Concepts and Relationships

Jumping down to a lower level of detail, students should have command of a number of concepts and relationships at the end of this unit. They will need this understanding in order to work successfully in the units that follow. 

Students should be able to:

  • Compare mercury concentrations measured in ppb and ppm and know the difference
  • Convert units such as μg/g to ppb or ppm
  • Have a general idea of typical mercury concentrations in fish muscle tissue
  • Have a general notion of what a high level of mercury would be in a fish or in human hair
  • Identify the different forms of mercury and where they come from
  • Connect the principal factors in mercury transport and deposition in a way that enables them to answer simple questions about the kinds of conditions that typically result in more mercury deposition in a watershed


  • Anaerobic bacteria—bacteria which live in an environment devoid of oxygen
  • Biomagnification—the amount of a substance (such as mercury) magnifies as it moves up the food chain
  • Concentration—a measure of the amount of dissolved substance contained per unit of volume
  • Emissions—discharges, such as from a smokestack
  • Methylmercury—the byproduct of metabolism by anaerobic bacteria, typically living in an acidic environment with access to carbon and sulfur
  • Toxicity--the degree to which something is poisonous

Student Prerequisites

How to measure volume and square inches
Parts of a circle
Computer skills
Library skills

Misconceptions about mercury

  • It’s OK to play with it
  • It isn’t a problem in Maine
  • A little bit is not dangerous
  • Mercury in the environment is not related to personal health
  • It’s OK to eat all kinds of fish any time

Activities - Introduction: 

The objective for the activities in this first unit is to provide students with the key information about mercury and about how mercury moves around in forests, ponds, and other areas.  Our goal is to give the students the background they need to investigate the amounts of mercury in plants, invertebrates, fish, and people.  Later on, we will expect them to consider questions such as “Would caterpillars have a higher mercury burden than beetles?”  or “What is the relationship between fish diet and fish mercury burden?”
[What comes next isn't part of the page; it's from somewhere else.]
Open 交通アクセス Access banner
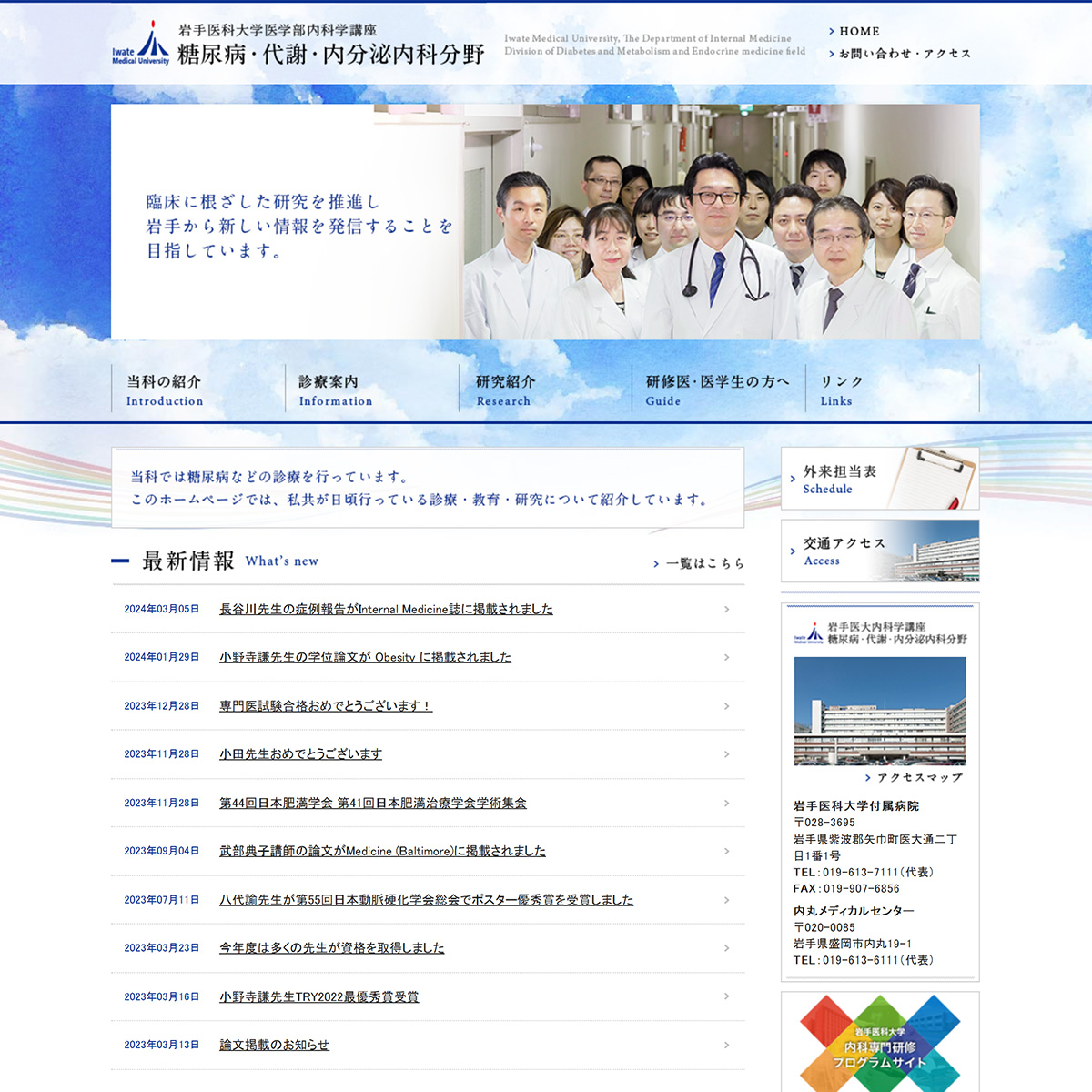Screen dimensions: 1092x1092 879,551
In order for the students to be able to work with questions such as these in some way other than blind guessing, they need to develop a basic understanding of how mercury gets into their pond, field, forest, stream, or other area that they are studying.  They also need to have a general feel for the factors that need to be present in order for the mercury to change into a form in which it can be absorbed by living things.  In short, the students need a basic understanding of mercury chemistry.

The students need to understand more than the chemistry, of course.  They also need to understand how bioaccumulation and biomagnification work, which means understanding the operation of food chains and food webs.  We will focus on food chains and food webs in Unit 2.   Here, in this first unit, our objective is just to introduce the following basic ideas:

    Mercury is toxic in very small quantities.
    Mercury occurs in a number of forms in nature.  One of these, forms, methylmercury, can be absorbed by living things and is very toxic.
    In the Northeast, most mercury arrives through the air.
    Methylmercury is the byproduct of metabolism by anaerobic bacteria, typically living in an acidic envi-ronment with access to carbon and sulfur.

The Essential Activity, “Why Do We Care About Mercury?,” focuses on the first of these ideas and introduces the second one.  The Optional Activity, “Mercury Concentrations,” reinforces the second idea and develops the third and fourth ones. Optional Activity "Mapping U.S. Mercury Emissions" helps develop the second idea, and "The Road to Toxicity" develops the last of these ideas.